There’s a question I got asked recently at a wedding that’s stuck with me. Why would I pay someone for 5% returns?

There’s a question I got asked recently at a wedding that’s stuck with me.
I was chatting to someone about what I do. He was an accountant, but clearly a successful entrepreneur too, had multiple businesses, invested his own money, knew his stuff.
He told me he’d spoken to a few financial planners, but wasn’t sold.
“They all said they’d aim for 5 or 6% a year. Why would I pay someone to do that when I can do it myself?”
It’s a fair question.
And honestly, it highlights a huge misconception about financial planning.
We're not in the business of selling returns.
We’re in the business of selling peace of mind.
Returns are just one piece of the puzzle.
A financial planner’s job isn’t to promise a magic number, it’s to understand your entire life picture, filter through the thousands of options available, and build a strategy that works for you.

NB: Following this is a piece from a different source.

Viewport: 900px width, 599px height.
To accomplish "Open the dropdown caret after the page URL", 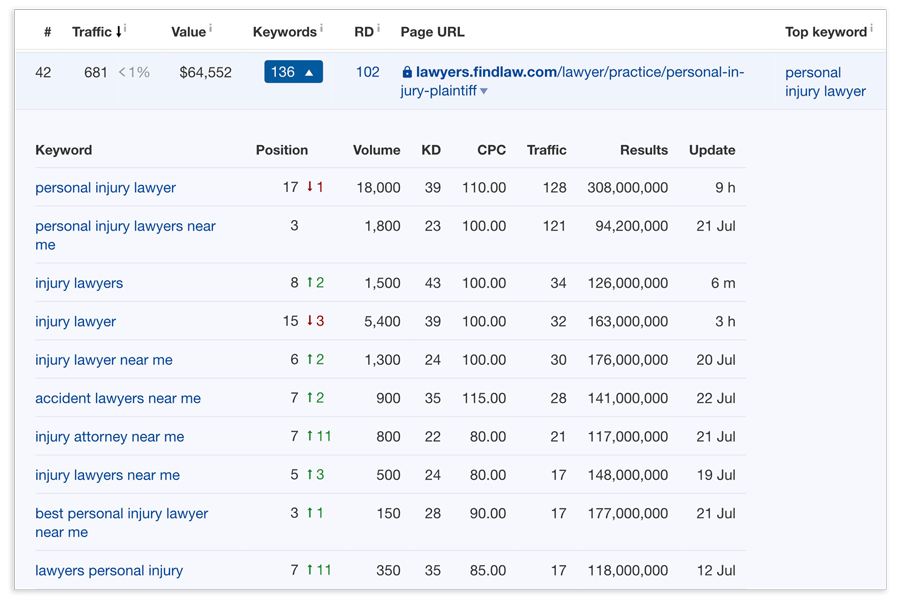I will (484, 91).
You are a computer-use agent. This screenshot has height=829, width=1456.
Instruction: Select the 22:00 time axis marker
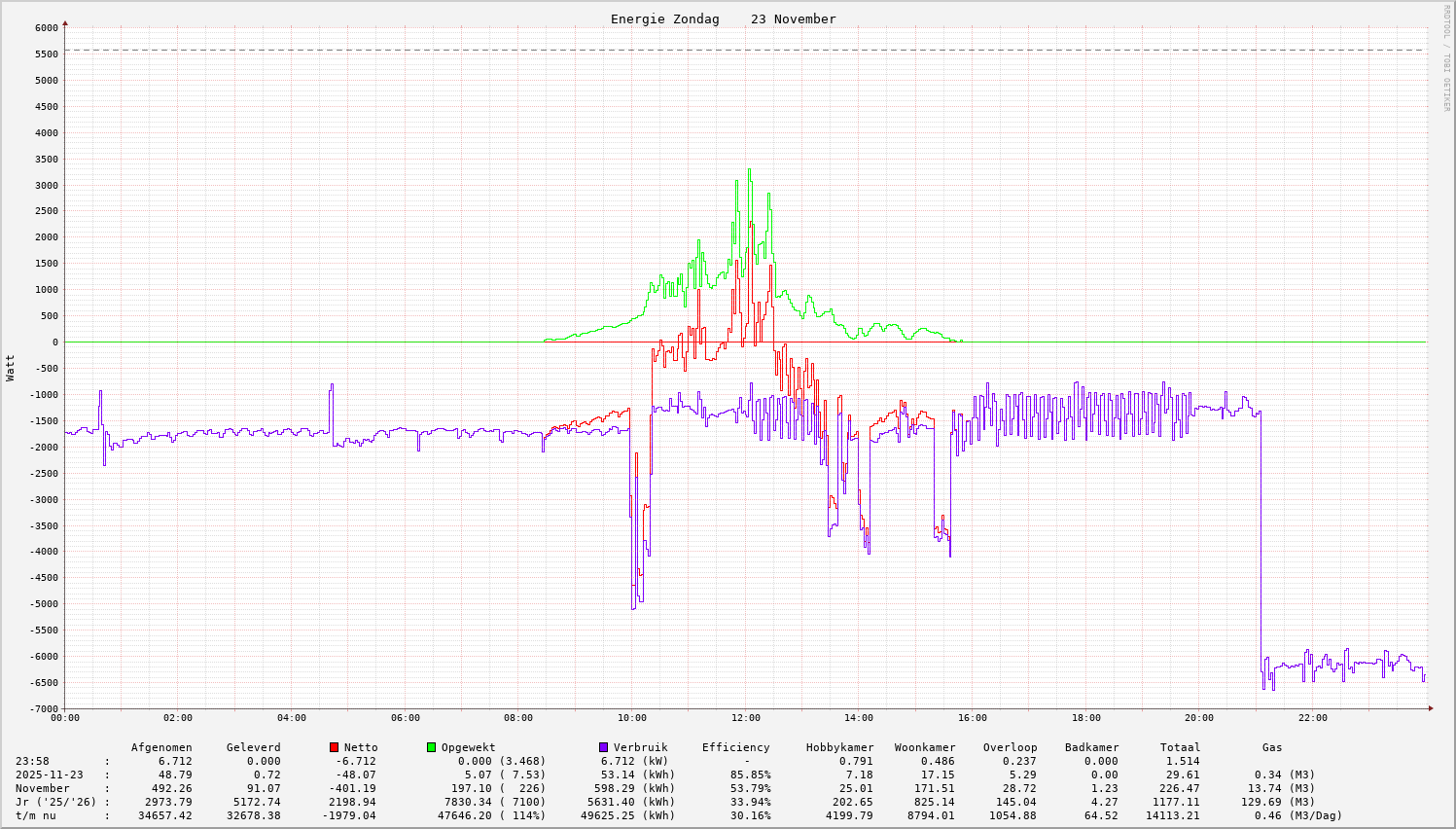[1312, 718]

We're regulated by the FCA, which means the solutions we recommend are also regulated. That regulation doesn’t just protect the system, it protects you.
If we make a recommendation that turns out to be unsuitable, you have recourse.
You can go to the Financial Ombudsman, and if they agree that we didn’t act in your best interest based on the info available at the time, you can be compensated.
Try getting that from a friend who gave you a hot tip about a cryptocurrency or a property deal.
But beyond the compliance side, what you’re really paying for is clarity.
You don’t have to spend your weekends reading about pensions or tax wrappers.
You don’t have to lie awake wondering if you’ve missed something.
You don’t have to keep tweaking your plan every time the Chancellor makes a new announcement.
You can get on with building your business, or raising your family, or just enjoying your life, knowing someone else is keeping watch.
A 5–6% return sounds boring, but it’s the structure around that return that matters.
Whether it’s in an ISA or a pension. Whether you need access to it in 2 years or 20. Whether it actually aligns with what you're trying to do in the first place.
Your financial life isn’t one big bet. It’s a series of interconnected decisions.
The investment portfolio is just one part of it.
If you’re only looking at the percentage on a screen, you’re missing the bigger picture.